Task brief |
From the listing below, pull out every line that contains the word "with" and copy each of those lines in full.

Data records |
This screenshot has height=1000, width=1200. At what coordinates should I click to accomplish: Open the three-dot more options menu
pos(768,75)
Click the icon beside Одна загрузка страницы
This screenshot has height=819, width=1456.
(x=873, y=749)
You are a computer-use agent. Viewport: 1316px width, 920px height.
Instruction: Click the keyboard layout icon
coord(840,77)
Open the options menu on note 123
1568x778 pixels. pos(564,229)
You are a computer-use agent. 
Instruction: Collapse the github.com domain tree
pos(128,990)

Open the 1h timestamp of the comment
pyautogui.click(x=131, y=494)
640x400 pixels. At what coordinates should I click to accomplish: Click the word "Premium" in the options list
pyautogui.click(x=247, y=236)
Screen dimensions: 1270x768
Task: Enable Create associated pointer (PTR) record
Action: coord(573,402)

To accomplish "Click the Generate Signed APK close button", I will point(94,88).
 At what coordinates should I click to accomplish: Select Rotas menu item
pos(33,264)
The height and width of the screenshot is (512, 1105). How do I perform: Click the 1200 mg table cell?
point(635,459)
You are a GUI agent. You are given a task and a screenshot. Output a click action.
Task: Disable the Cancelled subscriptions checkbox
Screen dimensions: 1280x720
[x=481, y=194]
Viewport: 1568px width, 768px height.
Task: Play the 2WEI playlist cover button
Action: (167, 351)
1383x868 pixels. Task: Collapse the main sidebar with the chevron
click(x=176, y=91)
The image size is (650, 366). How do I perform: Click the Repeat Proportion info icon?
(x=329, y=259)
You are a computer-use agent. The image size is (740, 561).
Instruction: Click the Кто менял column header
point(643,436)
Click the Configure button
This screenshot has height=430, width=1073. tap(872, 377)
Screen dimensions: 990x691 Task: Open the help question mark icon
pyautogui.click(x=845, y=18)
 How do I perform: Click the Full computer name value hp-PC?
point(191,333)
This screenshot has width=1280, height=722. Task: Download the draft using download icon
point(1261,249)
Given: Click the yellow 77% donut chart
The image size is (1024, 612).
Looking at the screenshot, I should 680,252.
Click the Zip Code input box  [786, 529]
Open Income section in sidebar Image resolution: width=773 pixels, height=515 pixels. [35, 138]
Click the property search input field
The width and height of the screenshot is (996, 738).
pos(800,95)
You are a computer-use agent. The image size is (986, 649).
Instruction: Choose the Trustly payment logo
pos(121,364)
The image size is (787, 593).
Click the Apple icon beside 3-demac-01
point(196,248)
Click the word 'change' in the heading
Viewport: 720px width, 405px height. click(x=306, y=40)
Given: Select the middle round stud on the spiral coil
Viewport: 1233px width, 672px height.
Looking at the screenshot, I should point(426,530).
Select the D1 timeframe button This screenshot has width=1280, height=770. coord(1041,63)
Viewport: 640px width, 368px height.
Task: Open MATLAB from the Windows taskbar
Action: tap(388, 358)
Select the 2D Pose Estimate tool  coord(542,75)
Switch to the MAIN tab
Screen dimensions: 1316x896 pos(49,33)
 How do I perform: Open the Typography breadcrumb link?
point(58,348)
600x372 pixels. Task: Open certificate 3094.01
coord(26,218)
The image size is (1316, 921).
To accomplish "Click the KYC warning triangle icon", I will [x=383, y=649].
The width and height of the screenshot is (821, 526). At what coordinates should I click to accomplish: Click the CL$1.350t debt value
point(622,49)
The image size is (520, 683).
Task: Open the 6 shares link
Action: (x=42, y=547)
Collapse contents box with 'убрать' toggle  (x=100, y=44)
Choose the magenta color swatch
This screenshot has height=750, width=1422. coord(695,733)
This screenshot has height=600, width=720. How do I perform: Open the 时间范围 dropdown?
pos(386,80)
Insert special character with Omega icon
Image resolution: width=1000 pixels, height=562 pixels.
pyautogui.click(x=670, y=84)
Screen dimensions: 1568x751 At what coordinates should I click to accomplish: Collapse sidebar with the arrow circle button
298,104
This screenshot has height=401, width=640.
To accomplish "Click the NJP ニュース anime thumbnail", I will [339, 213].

Written response |
1383x868 pixels. Task: Collapse the main sidebar with the chevron
Collapse contents box with 'убрать' toggle  (x=100, y=44)
Insert special character with Omega icon
Screen dimensions: 1568x751 At what coordinates should I click to accomplish: Collapse sidebar with the arrow circle button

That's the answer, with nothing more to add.